Re: [PATCH v4 03/12] KVM: guest_memfd: Add flag to remove from direct map

Patrick Roy <roypat@xxxxxxxxxxxx> · Wed, 26 Feb 2025 08:48:16 +0000

On Tue, 2025-02-25 at 16:54 +0000, David Hildenbrand wrote:> On 21.02.25 17:07, Patrick Roy wrote:
>> Add KVM_GMEM_NO_DIRECT_MAP flag for KVM_CREATE_GUEST_MEMFD() ioctl. When
>> set, guest_memfd folios will be removed from the direct map after
>> preparation, with direct map entries only restored when the folios are
>> freed.
>>
>> To ensure these folios do not end up in places where the kernel cannot
>> deal with them, set AS_NO_DIRECT_MAP on the guest_memfd's struct
>> address_space if KVM_GMEM_NO_DIRECT_MAP is requested.
>>
>> Note that this flag causes removal of direct map entries for all
>> guest_memfd folios independent of whether they are "shared" or "private"
>> (although current guest_memfd only supports either all folios in the
>> "shared" state, or all folios in the "private" state if
>> !IS_ENABLED(CONFIG_KVM_GMEM_SHARED_MEM)). The usecase for removing
>> direct map entries of also the shared parts of guest_memfd are a special
>> type of non-CoCo VM where, host userspace is trusted to have access to
>> all of guest memory, but where Spectre-style transient execution attacks
>> through the host kernel's direct map should still be mitigated.
>>
>> Note that KVM retains access to guest memory via userspace
>> mappings of guest_memfd, which are reflected back into KVM's memslots
>> via userspace_addr.
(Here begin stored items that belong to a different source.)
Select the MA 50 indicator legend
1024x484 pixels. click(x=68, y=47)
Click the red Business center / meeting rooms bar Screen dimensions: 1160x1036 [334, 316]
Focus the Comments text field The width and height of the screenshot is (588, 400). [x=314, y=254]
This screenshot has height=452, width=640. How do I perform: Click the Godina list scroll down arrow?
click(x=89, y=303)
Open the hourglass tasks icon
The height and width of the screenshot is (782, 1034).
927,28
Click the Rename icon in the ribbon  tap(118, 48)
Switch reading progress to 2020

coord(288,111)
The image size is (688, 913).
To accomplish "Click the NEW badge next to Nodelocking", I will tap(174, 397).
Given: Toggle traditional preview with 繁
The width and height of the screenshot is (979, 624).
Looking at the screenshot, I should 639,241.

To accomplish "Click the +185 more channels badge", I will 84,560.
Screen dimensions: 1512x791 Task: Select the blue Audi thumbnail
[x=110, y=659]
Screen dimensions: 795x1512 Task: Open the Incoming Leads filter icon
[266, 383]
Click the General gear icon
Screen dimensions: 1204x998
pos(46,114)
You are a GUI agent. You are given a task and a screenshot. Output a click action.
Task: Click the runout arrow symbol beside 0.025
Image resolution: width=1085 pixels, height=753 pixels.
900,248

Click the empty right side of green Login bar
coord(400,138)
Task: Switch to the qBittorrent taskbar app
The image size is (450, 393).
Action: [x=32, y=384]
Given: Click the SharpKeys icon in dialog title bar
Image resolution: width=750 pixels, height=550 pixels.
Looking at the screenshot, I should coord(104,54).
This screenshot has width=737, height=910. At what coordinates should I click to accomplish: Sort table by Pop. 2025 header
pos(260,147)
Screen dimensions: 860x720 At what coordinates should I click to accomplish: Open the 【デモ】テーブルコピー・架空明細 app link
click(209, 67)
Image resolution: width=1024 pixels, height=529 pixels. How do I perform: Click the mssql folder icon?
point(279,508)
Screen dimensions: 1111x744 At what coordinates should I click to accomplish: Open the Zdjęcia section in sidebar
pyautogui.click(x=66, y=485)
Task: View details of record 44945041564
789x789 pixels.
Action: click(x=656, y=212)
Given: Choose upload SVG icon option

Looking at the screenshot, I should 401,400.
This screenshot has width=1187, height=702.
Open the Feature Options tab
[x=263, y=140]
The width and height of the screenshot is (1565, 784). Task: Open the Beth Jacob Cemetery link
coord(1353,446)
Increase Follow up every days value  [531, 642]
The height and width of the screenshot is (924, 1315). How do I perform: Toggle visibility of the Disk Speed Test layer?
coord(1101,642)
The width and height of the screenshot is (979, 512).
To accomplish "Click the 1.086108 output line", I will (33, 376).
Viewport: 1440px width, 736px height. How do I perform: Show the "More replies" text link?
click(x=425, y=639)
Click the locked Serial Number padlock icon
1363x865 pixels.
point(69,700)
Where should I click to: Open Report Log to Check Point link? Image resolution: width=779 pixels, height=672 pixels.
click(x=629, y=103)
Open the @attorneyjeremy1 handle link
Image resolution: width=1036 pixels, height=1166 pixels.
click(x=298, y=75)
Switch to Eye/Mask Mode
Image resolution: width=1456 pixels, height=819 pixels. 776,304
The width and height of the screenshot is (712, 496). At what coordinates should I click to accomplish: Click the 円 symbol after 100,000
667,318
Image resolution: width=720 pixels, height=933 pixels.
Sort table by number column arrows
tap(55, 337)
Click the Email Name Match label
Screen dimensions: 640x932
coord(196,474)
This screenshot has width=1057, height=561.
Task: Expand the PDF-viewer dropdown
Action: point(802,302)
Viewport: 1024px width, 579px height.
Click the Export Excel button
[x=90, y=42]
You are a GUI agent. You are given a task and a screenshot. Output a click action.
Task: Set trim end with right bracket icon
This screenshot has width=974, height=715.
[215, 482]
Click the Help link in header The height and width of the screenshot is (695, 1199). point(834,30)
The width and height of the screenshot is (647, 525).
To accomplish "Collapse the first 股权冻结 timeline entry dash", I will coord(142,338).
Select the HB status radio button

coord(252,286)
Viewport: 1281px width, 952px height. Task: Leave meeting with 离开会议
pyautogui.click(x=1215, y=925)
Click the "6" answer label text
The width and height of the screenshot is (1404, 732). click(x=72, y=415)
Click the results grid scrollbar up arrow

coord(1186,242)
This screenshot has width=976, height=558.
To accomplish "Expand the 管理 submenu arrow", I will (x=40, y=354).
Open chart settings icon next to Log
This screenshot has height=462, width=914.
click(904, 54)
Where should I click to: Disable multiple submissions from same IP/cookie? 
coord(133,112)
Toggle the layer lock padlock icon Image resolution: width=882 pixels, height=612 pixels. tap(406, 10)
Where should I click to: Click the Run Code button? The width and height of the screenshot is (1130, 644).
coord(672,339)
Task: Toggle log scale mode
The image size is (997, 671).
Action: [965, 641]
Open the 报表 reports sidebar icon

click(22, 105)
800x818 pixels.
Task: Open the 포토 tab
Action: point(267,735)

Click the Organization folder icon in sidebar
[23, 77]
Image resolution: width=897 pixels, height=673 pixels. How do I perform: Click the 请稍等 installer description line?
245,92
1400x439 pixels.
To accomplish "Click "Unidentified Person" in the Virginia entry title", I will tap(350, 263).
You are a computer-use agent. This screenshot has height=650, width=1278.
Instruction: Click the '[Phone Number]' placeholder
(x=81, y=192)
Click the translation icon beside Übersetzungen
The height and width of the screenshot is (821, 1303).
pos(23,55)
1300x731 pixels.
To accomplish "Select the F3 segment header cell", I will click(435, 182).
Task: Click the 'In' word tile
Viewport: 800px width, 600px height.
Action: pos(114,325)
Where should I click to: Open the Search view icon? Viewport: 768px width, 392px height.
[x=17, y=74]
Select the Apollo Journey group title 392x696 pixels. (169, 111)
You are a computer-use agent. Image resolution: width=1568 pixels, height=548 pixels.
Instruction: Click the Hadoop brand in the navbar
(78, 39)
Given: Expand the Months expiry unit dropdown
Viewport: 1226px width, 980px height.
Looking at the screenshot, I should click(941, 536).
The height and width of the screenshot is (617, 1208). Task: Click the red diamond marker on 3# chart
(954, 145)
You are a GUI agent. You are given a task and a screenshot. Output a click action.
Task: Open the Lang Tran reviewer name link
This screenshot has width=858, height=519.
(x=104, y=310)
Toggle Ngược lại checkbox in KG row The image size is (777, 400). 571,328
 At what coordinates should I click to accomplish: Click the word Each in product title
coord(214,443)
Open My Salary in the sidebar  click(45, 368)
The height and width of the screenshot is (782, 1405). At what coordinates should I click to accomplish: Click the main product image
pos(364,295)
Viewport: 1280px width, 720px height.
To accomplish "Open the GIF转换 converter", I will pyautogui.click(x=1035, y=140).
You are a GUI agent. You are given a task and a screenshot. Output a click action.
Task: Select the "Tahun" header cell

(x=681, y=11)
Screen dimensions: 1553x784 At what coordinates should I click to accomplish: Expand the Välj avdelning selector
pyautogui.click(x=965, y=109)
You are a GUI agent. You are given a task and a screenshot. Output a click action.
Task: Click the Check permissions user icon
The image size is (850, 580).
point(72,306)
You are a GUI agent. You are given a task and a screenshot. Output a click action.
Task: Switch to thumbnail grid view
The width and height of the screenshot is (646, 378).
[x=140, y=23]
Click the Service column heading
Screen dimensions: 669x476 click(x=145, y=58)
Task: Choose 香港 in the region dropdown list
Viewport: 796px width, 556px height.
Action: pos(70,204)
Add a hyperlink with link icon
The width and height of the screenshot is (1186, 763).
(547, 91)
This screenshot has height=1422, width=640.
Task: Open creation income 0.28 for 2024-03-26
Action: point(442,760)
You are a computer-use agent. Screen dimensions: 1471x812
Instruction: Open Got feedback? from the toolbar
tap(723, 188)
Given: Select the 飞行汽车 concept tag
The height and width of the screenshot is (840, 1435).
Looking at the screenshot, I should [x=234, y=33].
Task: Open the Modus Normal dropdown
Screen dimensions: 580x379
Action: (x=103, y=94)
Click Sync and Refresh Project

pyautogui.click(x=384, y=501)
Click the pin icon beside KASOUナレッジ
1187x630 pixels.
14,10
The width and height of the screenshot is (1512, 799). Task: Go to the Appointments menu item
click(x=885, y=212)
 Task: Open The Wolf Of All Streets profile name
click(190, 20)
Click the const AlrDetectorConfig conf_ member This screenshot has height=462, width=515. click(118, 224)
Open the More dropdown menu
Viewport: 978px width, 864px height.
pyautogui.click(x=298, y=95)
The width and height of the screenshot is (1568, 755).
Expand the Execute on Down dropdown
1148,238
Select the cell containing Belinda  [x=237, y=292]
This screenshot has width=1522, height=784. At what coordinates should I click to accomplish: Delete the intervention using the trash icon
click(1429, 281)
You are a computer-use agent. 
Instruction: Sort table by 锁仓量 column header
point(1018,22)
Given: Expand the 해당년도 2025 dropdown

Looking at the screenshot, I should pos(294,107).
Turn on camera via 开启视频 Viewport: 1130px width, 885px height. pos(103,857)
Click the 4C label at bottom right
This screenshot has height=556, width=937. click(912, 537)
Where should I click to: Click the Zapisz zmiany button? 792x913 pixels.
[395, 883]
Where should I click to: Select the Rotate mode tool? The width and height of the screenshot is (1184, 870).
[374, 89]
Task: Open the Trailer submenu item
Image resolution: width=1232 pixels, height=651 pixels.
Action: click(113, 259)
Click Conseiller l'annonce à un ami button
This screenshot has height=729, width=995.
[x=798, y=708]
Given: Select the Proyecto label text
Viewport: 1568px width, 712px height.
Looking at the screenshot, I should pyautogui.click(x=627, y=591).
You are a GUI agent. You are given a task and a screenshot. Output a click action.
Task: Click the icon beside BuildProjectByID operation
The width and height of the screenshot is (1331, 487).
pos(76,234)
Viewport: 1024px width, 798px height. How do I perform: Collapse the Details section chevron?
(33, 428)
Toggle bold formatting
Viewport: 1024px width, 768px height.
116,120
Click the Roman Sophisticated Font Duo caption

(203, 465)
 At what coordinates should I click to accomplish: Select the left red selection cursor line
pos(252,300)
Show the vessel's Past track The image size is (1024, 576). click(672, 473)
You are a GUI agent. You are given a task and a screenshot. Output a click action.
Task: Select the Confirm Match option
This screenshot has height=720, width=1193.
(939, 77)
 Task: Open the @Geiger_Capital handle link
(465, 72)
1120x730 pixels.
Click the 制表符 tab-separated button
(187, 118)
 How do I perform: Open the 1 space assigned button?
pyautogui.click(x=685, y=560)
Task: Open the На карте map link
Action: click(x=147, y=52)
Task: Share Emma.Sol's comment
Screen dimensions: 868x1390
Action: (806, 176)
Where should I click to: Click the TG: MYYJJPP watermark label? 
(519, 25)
This is needed for things like MMIO emulation on
>> x86_64 to work. Previous iterations attempted to instead have KVM
>> temporarily restore direct map entries whenever such an access to guest
>> memory was needed, but this turned out to have a significant performance
>> impact, as well as additional complexity due to needing to refcount
>> direct map reinsertion operations and making them play nicely with gmem
>> truncations.
>>
>> This iteration also doesn't have KVM perform TLB flushes after direct
>> map manipulations. This is because TLB flushes resulted in a up to 40x
>> elongation of page faults in guest_memfd (scaling with the number of CPU
>> cores), or a 5x elongation of memory population. On the one hand, TLB
>> flushes are not needed for functional correctness (the virt->phys
>> mapping technically stays "correct",  the kernel should simply to not it
>> for a while), so this is a correct optimization to make. On the other
>> hand, it means that the desired protection from Spectre-style attacks is
>> not perfect, as an attacker could try to prevent a stale TLB entry from
>> getting evicted, keeping it alive until the page it refers to is used by
>> the guest for some sensitive data, and then targeting it using a
>> spectre-gadget.
>>
>> Signed-off-by: Patrick Roy <roypat@xxxxxxxxxxxx>
> 
> ...
> 
>>
>> +static bool kvm_gmem_test_no_direct_map(struct inode *inode)
>> +{
>> +     return ((unsigned long) inode->i_private) & KVM_GMEM_NO_DIRECT_MAP;
>> +}
>> +
>>   static inline void kvm_gmem_mark_prepared(struct folio *folio)
>>   {
>> +     struct inode *inode = folio_inode(folio);
>> +
>> +     if (kvm_gmem_test_no_direct_map(inode)) {
>> +             int r = set_direct_map_valid_noflush(folio_page(folio, 0), folio_nr_pages(folio),
>> +                                                  false);
> 
> Will this work if KVM is built as a module, or is this another good
> reason why we might want guest_memfd core part of core-mm?

mh, I'm admittedly not too familiar with the differences that would come
from building KVM as a module vs not. I do remember something about the
direct map accessors not being available for modules, so this would
indeed not work. Does that mean moving gmem into core-mm will be a
pre-requisite for the direct map removal stuff?

> -- 
> Cheers,
> 
> David / dhildenb
> 

Best, 
Patrick